» What the exercise asks: In the data below, one line contains "Task: Open Settings from the top bar" and a later one contains "The image size is (1366, 768).". Print both, with every line between them, exactly and alone.

Stored records:
Content starts
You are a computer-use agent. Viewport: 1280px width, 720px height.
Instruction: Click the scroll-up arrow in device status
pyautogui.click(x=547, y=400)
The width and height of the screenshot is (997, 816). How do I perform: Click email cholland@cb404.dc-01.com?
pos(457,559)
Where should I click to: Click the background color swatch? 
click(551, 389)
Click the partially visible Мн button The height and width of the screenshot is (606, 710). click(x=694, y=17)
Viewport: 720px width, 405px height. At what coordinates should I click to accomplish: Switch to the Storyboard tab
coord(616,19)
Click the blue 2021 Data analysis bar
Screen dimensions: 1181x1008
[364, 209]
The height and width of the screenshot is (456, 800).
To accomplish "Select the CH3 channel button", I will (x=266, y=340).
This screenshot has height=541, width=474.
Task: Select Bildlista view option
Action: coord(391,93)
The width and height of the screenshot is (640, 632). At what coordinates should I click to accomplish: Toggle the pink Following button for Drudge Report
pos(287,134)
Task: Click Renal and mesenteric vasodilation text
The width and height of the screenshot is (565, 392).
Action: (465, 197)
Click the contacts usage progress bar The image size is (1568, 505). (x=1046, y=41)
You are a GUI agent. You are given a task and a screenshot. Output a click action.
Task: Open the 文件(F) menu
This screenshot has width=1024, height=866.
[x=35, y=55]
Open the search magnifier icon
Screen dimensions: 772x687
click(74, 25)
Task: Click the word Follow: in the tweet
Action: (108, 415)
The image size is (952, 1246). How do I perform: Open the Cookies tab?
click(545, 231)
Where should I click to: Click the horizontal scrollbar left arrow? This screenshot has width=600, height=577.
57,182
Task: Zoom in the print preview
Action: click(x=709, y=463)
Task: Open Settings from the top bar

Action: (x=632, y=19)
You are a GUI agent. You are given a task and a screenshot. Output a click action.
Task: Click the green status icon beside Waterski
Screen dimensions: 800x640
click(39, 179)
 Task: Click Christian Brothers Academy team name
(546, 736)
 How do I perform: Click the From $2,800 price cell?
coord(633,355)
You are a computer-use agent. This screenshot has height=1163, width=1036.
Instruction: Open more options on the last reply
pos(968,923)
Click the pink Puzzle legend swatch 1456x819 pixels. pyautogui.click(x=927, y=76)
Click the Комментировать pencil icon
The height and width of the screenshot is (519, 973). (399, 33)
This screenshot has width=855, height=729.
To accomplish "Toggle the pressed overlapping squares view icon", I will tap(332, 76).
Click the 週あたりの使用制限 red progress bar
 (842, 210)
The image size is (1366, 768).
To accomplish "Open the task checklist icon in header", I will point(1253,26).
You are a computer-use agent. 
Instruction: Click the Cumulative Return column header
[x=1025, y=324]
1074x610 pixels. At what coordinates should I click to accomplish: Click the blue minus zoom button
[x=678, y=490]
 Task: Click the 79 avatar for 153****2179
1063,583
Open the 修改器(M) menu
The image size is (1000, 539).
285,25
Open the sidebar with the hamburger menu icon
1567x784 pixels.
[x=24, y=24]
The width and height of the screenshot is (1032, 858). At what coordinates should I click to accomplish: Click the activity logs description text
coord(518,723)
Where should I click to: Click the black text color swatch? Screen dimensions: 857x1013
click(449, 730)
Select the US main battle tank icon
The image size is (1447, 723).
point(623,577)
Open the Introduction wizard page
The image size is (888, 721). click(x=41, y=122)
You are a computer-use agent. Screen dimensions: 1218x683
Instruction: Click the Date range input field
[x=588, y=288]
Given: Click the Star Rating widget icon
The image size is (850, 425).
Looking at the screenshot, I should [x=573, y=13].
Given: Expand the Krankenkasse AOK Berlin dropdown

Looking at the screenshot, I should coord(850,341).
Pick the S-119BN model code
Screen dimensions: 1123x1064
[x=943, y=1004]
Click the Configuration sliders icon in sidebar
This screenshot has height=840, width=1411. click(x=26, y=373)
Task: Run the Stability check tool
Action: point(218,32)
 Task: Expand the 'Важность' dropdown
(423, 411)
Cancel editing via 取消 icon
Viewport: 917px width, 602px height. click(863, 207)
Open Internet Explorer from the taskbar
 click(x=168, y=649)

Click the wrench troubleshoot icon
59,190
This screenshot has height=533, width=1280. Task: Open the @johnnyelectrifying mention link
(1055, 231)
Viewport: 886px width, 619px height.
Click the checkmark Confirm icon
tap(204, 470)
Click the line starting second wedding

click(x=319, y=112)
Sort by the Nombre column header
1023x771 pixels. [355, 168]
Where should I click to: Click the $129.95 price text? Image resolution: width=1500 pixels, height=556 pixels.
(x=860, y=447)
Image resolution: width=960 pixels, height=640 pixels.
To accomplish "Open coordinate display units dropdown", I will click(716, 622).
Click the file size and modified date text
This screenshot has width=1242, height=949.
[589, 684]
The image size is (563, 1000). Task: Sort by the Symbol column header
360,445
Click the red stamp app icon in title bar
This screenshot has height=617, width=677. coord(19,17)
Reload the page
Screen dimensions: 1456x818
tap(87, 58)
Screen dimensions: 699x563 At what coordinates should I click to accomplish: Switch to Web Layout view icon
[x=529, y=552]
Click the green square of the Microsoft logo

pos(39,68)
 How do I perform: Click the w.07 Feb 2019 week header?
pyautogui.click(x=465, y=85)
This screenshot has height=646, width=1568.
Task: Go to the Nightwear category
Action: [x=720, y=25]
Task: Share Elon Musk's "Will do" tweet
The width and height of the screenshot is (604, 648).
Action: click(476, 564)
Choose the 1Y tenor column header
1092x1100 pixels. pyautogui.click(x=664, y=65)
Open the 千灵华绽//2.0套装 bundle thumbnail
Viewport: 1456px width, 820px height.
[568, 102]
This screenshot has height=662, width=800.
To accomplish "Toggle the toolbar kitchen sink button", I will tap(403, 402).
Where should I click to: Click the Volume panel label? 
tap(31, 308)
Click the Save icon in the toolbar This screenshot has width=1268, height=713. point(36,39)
Content ends
» Expected output:
Task: Open Settings from the top bar

Action: (x=632, y=19)
You are a GUI agent. You are given a task and a screenshot. Output a click action.
Task: Click the green status icon beside Waterski
Screen dimensions: 800x640
click(39, 179)
 Task: Click Christian Brothers Academy team name
(546, 736)
 How do I perform: Click the From $2,800 price cell?
coord(633,355)
You are a computer-use agent. This screenshot has height=1163, width=1036.
Instruction: Open more options on the last reply
pos(968,923)
Click the pink Puzzle legend swatch 1456x819 pixels. pyautogui.click(x=927, y=76)
Click the Комментировать pencil icon
The height and width of the screenshot is (519, 973). (399, 33)
This screenshot has width=855, height=729.
To accomplish "Toggle the pressed overlapping squares view icon", I will tap(332, 76).
Click the 週あたりの使用制限 red progress bar
 (842, 210)
The image size is (1366, 768).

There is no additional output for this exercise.